3D-GATA2

Germline heterozygous GATA2 mutations underlie a complex disorder characterized by bone marrow failure, immunodeficiency and high risk to develop myelodysplastic syndrome (MDS) and acute myeloid leukemia (AML). Stem cell transplantation is the only cure but associated with multiple side effects; hence there is a clear unmet medical need.

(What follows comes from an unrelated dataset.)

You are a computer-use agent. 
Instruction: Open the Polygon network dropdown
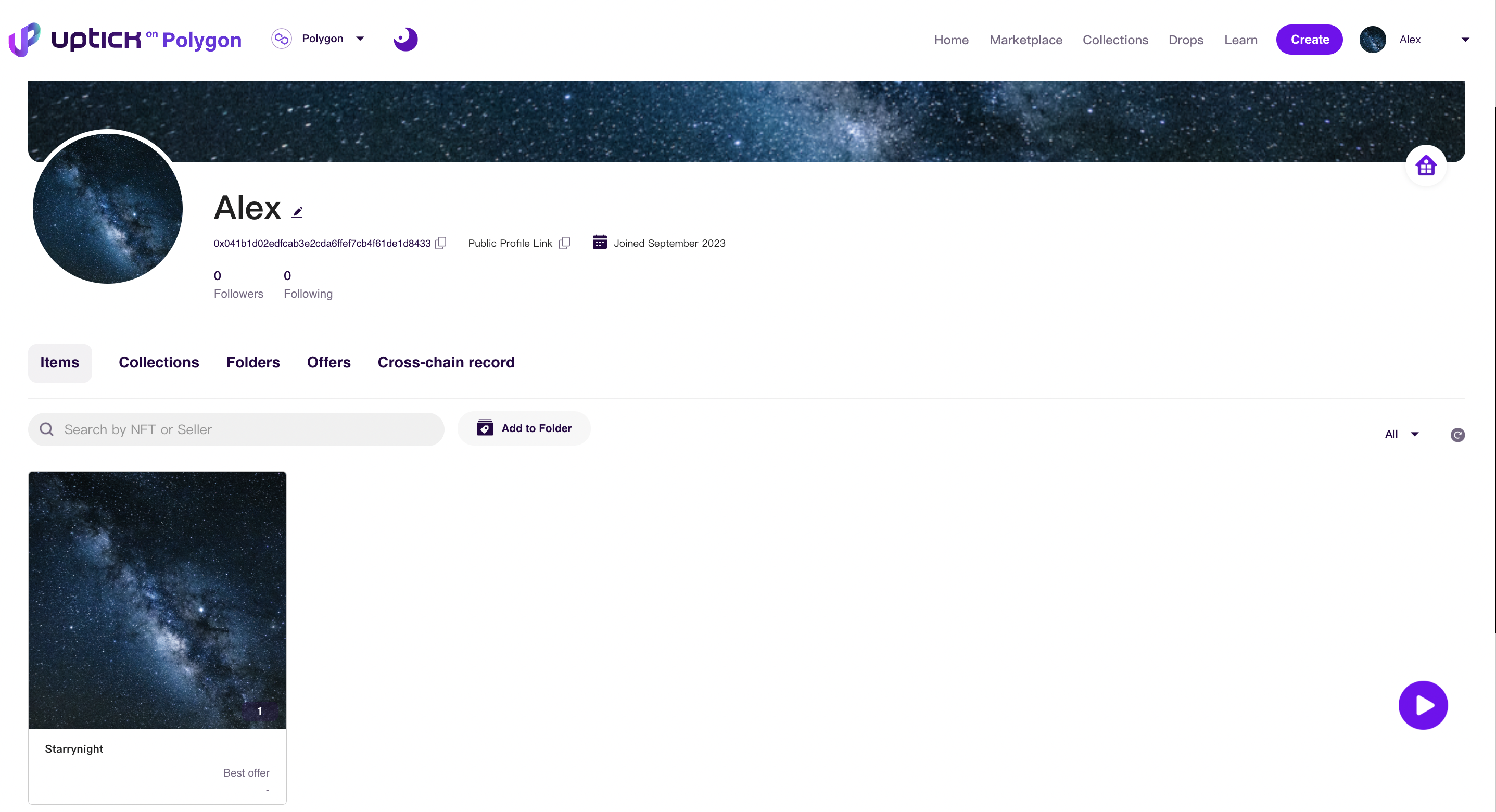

Since its discovery in 2011, important questions pertaining to the mechanism of GATA2 deficiency remain unanswered: (i) Why is the clinical presentation of GATA2 deficiency so variable? (ii) Is there a genotype-phenotype correlation? (iii) Which factors control disease penetrance? (iv) Can GATA2 mutations themselves promote MDS/AML or are further genetic or transcriptomic lesions essential for MDS/AML development? (v) Is there a GATA2-specific clonal architecture in patients’ bone marrow? (vi) What is the role of the microenvironment? (vii) What is the best therapy and at what time? (viii) Can MDS/AML be prevented? Answering these questions has been hampered by the absence of robust disease models and by decentralized efforts. Here we propose to unravel the mechanisms of malignant progression of GATA2 deficiency by combining centralized registry with multi-OMICs approaches, and in vitro and in vivo modelling. The specific objectives of the consortium are: 1) to develop a European GATA2 genotype-phenotype database with integration of OMICs data, 2) to decipher the genome/transcriptome and clonal architecture of GATA2-related MDS/AML, 3) to elucidate the functional consequences of recurrent aberrations in GATA2 itself and driver oncogenes in mouse xenograft models and study the role of bone marrow microenvironment, 4) to learn about patient perspectives and needs and 5) to integrate personalized therapy and surveillance approaches into patient care. The overarching vision is to build an international consortium of GATA2 experts that, through integrative approaches, will acquire a precise understanding on the origins, and biological significance of initiating driver events thus allowing for personalized therapeutic decisions.